However, I'm not quite sure this is going to happen, because clearly the whole thing is quite hard to understand currently. From having a look through the source code, we currently have the following shader "groups":
* UtilShader, LightShader, AmbientShader, GammaShader: Always applied.
* LandscapeShader, ScalerShader: Applied to the landscape.
* ObjectBaseShader, ObjectLightShader: Applied to meshes + sprites. This also applies to GUI elements, from what I can see.
* SpriteTextureShader: Applied to meshes ("unused"?) + sprites when requested. Not entirely sure what this does.
* SpriteOverlayShader: Applied to meshes + sprites when requested. Probably where player colour comes in?
* MeshShader: Gets loaded, but doesn't even exist?
* Shaders dynamically generated from Ogre files.

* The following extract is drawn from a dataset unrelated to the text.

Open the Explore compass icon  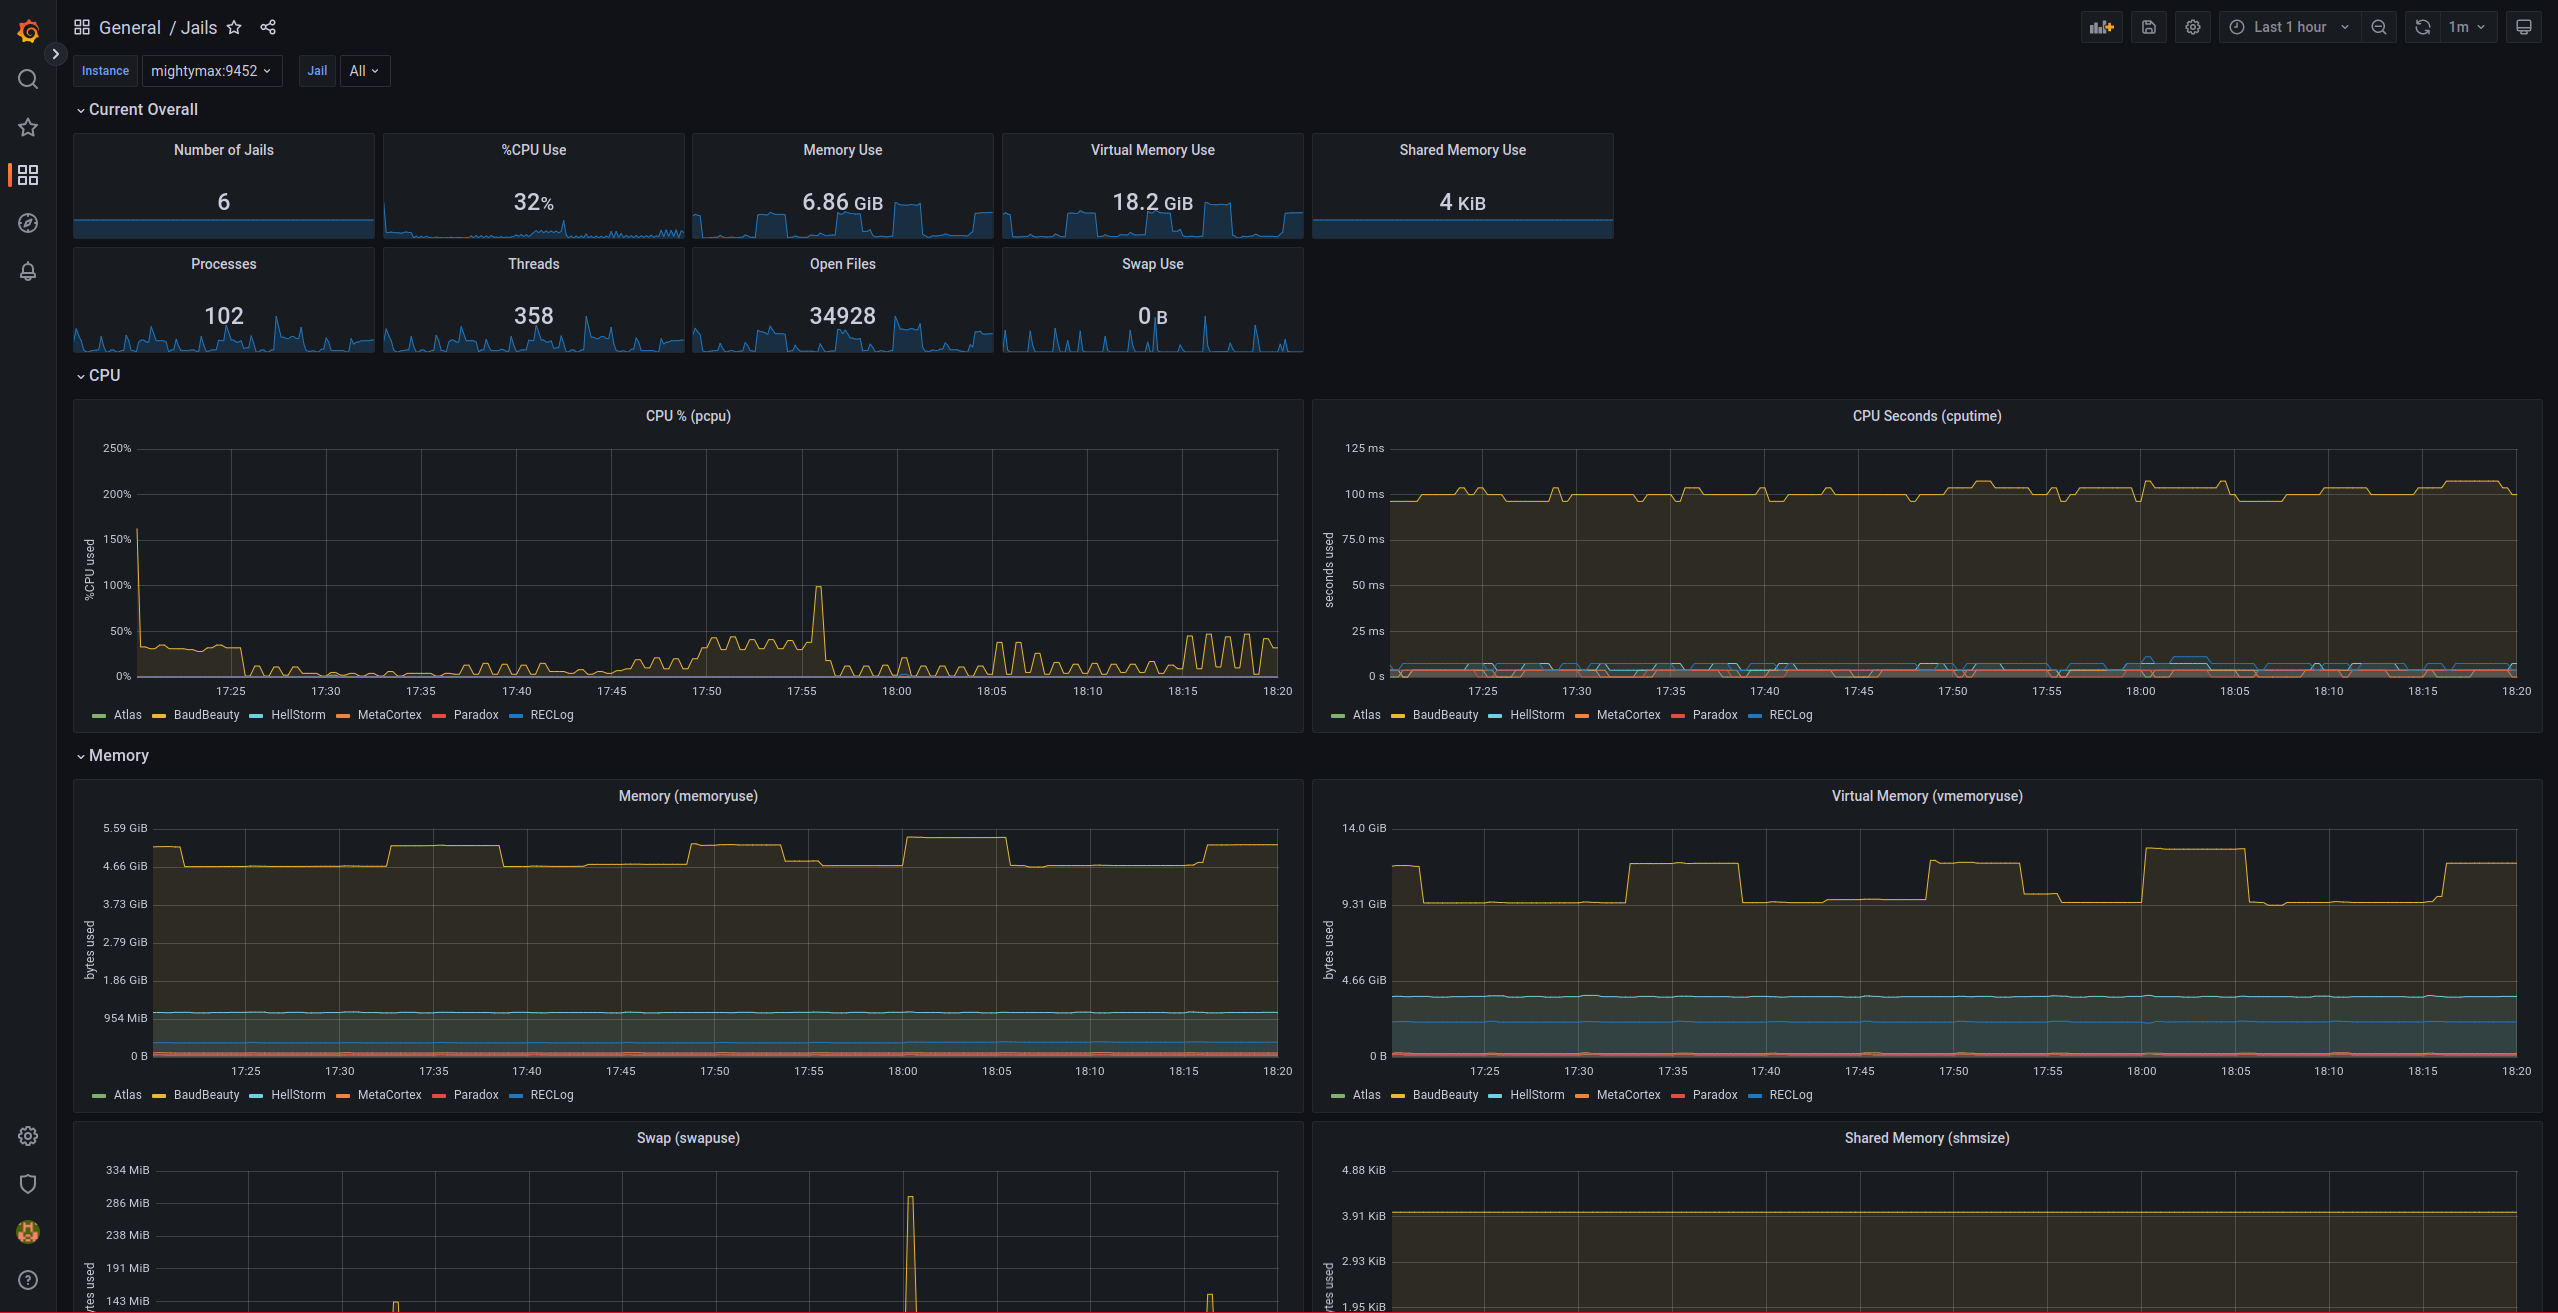click(x=28, y=223)
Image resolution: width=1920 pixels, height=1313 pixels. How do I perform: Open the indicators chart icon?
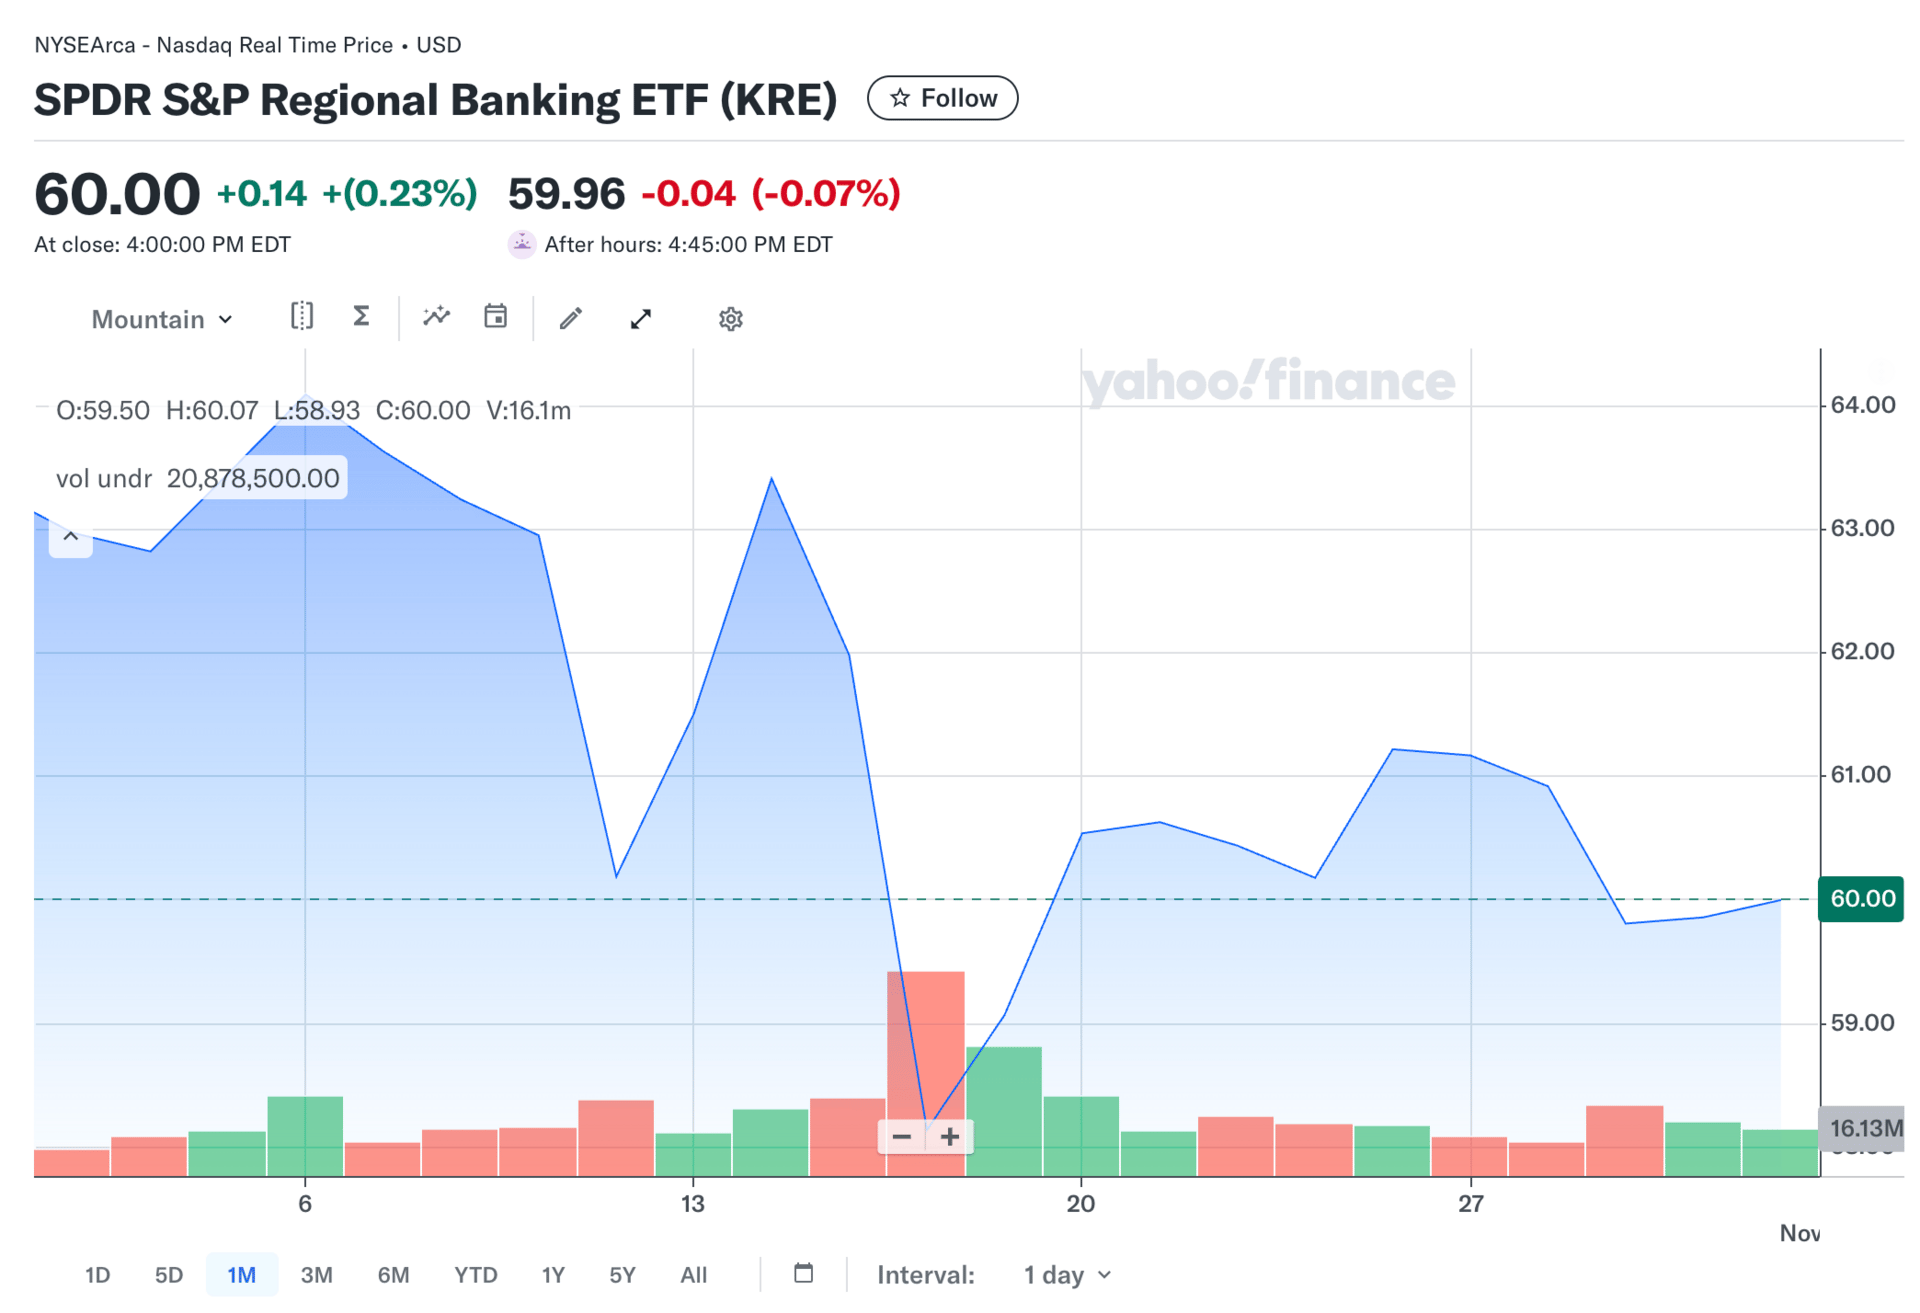coord(436,317)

Furthermore, we have the following preprocessor macros switching on and off certain parts of the shaders:
* LANDSCAPE: Set for landscape drawing
* MESH: Set for meshes
* HAVE_LIGHT: Assume we have light information. If set, LightShader+AmbientShader query their respective textures to find how much light we have at the part of the landscape in question. Otherwise, we fall back to a basic shading model that makes sense for showing 3D GUI items.
* HAVE_NORMALMAP: We have a normal map for our material, use it appropriately for shading calculations.
* CLRMOD_MOD2: Adds player colour overlay instead of multiplying it.
* HAVE_2PX: Set by the landscape scaler, because we need to shade two full pixels for anti-aliasing at the edges.

All in all, this is a rather dizzying number of possible configurations, a lot of which aren't even used. Some things are turned on and off by adding slices, others by preprocessor macros. So how about we do the following:
1. Merge UtilShader+LightShader+AmbientShader+GammaShader into CommonShader
2. Merge LandscapeShader+ScalerShader as LandscapeShader
3. Merge ObjectBaseShader+ObjectLightShader+SpriteTextureShader+SpriteOverlayShader as ObjectShader (?)

Furthermore, we map *all* C4SSC shader flags (C4SSC_MOD2, C4SSC_BASE, C4SSC_OVERLAY, C4SSC_LIGHT, C4SSC_NORMAL) to shader preprocessor flags. The landscape shader will set them too for consistency. LANDSCAPE, MESH & SPRITE (?) set the drawing mode. End result: Everything in 3 files, we can focus on writing some good documentation for the preprocessor flags, hopefully overall less mess.

Makes sense? Clonk-Karl, especially?